#### [Supplied records]
▽

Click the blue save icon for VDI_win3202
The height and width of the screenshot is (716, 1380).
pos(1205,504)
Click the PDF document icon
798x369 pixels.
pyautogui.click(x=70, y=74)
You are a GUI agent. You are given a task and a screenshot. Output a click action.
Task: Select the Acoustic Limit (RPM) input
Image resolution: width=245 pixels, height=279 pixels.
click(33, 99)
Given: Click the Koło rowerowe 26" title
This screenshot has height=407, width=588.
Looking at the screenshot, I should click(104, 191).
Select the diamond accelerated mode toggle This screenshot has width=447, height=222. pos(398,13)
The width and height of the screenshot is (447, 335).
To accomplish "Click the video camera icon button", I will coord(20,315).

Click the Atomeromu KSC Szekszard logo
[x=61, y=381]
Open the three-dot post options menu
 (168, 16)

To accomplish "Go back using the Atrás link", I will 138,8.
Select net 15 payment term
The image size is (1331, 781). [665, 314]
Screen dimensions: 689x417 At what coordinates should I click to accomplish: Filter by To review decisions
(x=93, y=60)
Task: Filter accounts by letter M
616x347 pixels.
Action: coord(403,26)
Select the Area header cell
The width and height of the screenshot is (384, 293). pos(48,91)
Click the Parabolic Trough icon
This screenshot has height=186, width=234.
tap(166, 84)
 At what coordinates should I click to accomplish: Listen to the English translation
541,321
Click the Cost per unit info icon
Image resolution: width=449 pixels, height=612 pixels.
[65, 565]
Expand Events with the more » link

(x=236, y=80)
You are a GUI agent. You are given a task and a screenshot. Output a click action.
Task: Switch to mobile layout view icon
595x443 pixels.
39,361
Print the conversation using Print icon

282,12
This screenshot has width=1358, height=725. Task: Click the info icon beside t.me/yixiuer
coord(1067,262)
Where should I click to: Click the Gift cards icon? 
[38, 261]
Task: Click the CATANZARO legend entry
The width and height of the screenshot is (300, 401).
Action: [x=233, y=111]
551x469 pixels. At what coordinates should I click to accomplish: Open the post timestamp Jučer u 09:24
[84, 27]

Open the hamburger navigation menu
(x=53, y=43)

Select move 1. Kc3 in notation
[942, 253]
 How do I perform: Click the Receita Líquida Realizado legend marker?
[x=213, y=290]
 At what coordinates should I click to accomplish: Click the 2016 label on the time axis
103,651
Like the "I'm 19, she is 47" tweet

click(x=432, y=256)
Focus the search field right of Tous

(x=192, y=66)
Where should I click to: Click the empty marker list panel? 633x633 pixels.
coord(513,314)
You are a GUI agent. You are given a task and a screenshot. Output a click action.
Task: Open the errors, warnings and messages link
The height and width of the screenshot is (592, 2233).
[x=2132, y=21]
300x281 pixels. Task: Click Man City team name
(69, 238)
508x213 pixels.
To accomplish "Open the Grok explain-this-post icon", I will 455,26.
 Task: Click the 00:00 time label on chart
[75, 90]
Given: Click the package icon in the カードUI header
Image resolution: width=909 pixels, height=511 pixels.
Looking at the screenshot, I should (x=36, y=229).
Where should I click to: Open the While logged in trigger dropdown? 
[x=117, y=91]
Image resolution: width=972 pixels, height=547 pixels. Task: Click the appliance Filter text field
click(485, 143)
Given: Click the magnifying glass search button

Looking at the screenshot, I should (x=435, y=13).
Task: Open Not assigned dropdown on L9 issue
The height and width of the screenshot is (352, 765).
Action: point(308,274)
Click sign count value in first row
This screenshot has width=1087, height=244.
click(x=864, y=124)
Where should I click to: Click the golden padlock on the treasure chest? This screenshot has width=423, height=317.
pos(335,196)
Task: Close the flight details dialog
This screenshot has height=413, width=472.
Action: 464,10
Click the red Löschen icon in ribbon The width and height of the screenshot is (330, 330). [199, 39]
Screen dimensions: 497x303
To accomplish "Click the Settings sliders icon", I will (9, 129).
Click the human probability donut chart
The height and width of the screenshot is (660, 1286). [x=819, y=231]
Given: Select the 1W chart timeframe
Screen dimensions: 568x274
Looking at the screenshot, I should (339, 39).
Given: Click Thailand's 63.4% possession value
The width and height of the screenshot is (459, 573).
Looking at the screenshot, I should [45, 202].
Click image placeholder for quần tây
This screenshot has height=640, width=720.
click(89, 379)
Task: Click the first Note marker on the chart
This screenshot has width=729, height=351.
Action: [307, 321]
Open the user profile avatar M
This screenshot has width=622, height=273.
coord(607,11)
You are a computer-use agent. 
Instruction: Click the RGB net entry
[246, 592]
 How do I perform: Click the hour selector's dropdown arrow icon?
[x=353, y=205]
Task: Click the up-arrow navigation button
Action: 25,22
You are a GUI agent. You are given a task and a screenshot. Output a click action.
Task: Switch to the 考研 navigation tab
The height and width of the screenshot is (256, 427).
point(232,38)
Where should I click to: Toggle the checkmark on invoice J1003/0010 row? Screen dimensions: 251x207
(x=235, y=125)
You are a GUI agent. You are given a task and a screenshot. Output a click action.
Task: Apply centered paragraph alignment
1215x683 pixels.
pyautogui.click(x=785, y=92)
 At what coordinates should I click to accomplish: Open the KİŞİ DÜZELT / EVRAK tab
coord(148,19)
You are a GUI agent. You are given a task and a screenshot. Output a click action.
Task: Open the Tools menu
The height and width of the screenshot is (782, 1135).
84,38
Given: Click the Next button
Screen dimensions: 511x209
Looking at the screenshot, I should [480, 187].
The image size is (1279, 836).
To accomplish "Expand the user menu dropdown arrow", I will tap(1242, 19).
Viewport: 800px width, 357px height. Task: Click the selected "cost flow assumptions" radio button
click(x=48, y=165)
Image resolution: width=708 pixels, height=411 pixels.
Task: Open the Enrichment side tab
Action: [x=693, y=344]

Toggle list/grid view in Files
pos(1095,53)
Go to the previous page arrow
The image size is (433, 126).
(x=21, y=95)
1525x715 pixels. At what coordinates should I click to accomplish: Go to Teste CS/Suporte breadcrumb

△

For every line of the entries above that holds "Switch", add one to a tally, and report only the final count.

#### [Task answer]
2